### Excerpt
This blog is based on an interview with Scott Williamson, who may be the most experienced independent pellet service technician in the country. We asked to interview Scott because he is not affiliated with any brands and knows the repair history of virtually all models and brands. He also has a Facebook group called Pellet Stove Troubleshooting & Repair. The group has nearly 17,000 members and it’s likely to include every technician in the country that works on pellet stoves. He maintains an archive in that group under Files which is a very large collection of pellet technical manuals one might not find on the internet with a general search.
Prior to social media, Scott was an active contributor at Hearth.com where he authored just over 2200 DIY articles for pellet stove repair and is noted in the Hearth.com wiki pages under Stove Makers, Hearth History/ People as one of the people who were responsible for hearth industry innovations.
Scott lives in Rehoboth, Massachusetts, and runs pellet-stove-service.com. His company services pellet stoves mostly in southeastern Massachusetts. Scott entered the profession after his mother-in-law bought a used pellet stove but couldn’t find anyone who was willing to service it. As he puts it, “I was available, had tools and was dating their daughter at the time. I had never even heard of a pellet stove and somehow, I quickly fixed it. The family owned a breakfast diner and told customers I could fix their pellet stove. That’s how I got started. Three years later I was so busy I had to quit my day job”. By 2019, nearly 20 years later, Pellet-Stove-Service.com had performed over 20,000 service calls all over New England.
Scott says that he has a spreadsheet with all of the makes and models he is familiar with and that list includes 57 Manufacturers encompassing 253 models spanning the mid-to-late 1980s to present day.
In 2019, Scott retired from service, closed his service company down, to work for the largest pellet stove parts supply company in the US, which is located in Bourne, MA. After this 6-year hiatus, Scott is restarting his service company and reconnecting with customers and colleagues alike.

### Data provided

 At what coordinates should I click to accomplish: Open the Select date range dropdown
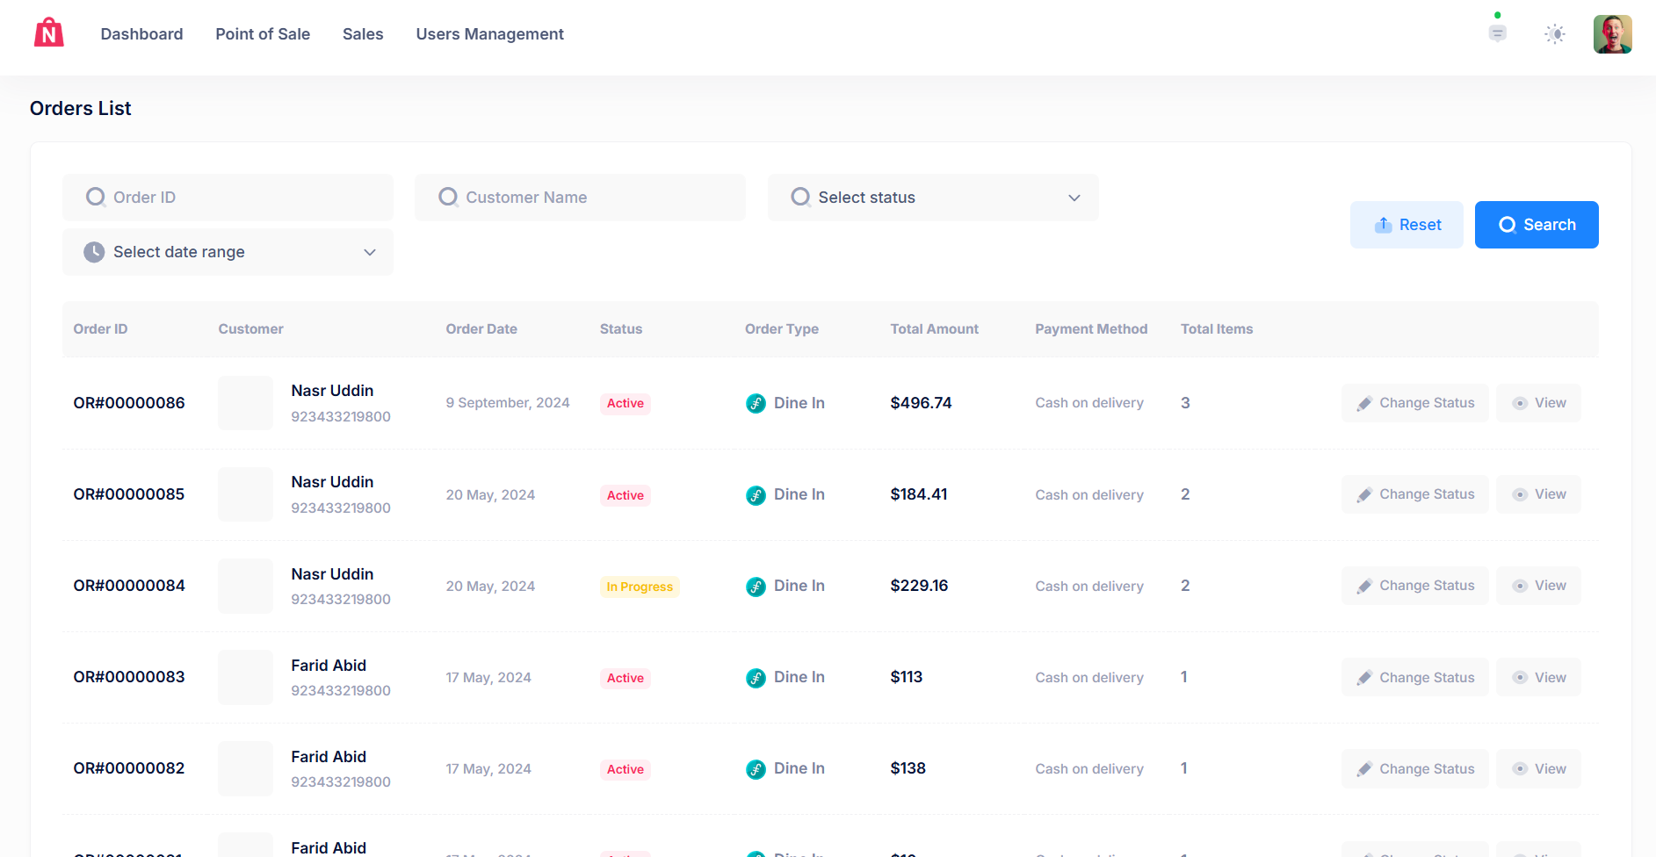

### Short task 1
In the technician profile, in which town does Scott Williamson live?
### Short task 2
Rewrite the passage of the technician profile starting at "Prior to social" and ending at "hearth industry innovations.", substituting "how-to articles" for "DIY articles".
### Short task 3
Extend the technician profile past its final sentence.

### Final result 1
Rehoboth, Massachusetts.

### Final result 2
Prior to social media, Scott was an active contributor at Hearth.com where he authored just over 2200 how-to articles for pellet stove repair and is noted in the Hearth.com wiki pages under Stove Makers, Hearth History/ People as one of the people who were responsible for hearth industry innovations.

### Final result 3
Most reliable pellet stoves – Harman, Travis and Pel Pro
What do you think are the most reliable pellet stoves?
“I think Travis and Harman stoves are the two top tier manufacturers in America. Across all their products they don't put their name on something that's sub-par. They are built very well, and they are wonderful to look at.
They have always been on top though, right? Anything new with them?
Harman still has the most models to choose from, and I think also opened the doors to their dealers to sell online. Not just parts but stoves as well. Now you can sell their stoves directly online without even having a showroom, provided the company or person that sold them is going out there to do the service.
At one time Travis discontinued everything in favor of one model, the AGP. It was offered in a freestanding model and as an insert. The burn pot design was very reminiscent of Harman’s horizontal feed option…but the stove chopped up the pellets to get them to a uniform size prior to combustion. They now offer more models with that pellet burning engine. Travis still seems to be the only big company out there that still maintains its dealerships aligned with its own sense of pride. Travis used to tout themselves as the world's largest family-owned hearth maker and I think that they take that literally, and their dealers are part of that “family,” and they go to extraordinary lengths to protect those dealerships. They won't let them sell online but they also won’t allow parts dealers, not part of that family, to sell their parts or even use logos. I can remember their lawyers getting in touch with us at the parts store to say we couldn’t use their trademark (Lopi or Avalon logo) on the website without their expressed written permission.
Harman is now just a brand of a larger company, Hearth & Home Technologies (HHT), just like Quadrafire. Harman doesn’t even have its own website; I think that's been rolled into Forge & Flame. It looks like HHT got rid of the Eco/Choice line up (maybe Quadrafire absorbed some of that with the Quad CAB50). PelPro has been designated the low-end box store brand. But Quadrafire seems to have absorbed the controllers of PelPro too. Quadrafire used to have a high-quality product, in my opinion. Then they started finding ways to make it more “advanced.” Their stoves are not cheaply made, but it's not the quality of a Harman build or a Lopi, and it's about the same price. Quadrafire seems to be held together with about 200 Phillips head screws. It looks beautiful but that’s just the surface. Some models still use the legacy control box. The more advanced units oddly enough use the cheaper PelPro controls. I’m going to need a couple years servicing them to get back on top of what changed while I was gone.
I’m a huge fan of PelPro. It used to be made the company Danson’s until 2014 and wasn’t a great stove. But since HHT acquired that product line, I really like them. I love the simplicity of the PelPro stoves. For $1,300 you can get a stove that works. And the PelPro troubleshooting manual must be the most user friendly and most complete service manual I've ever seen. It's so well done.
If HHT made such a great owner’s manual for PelPro are they doing that for their other brands too?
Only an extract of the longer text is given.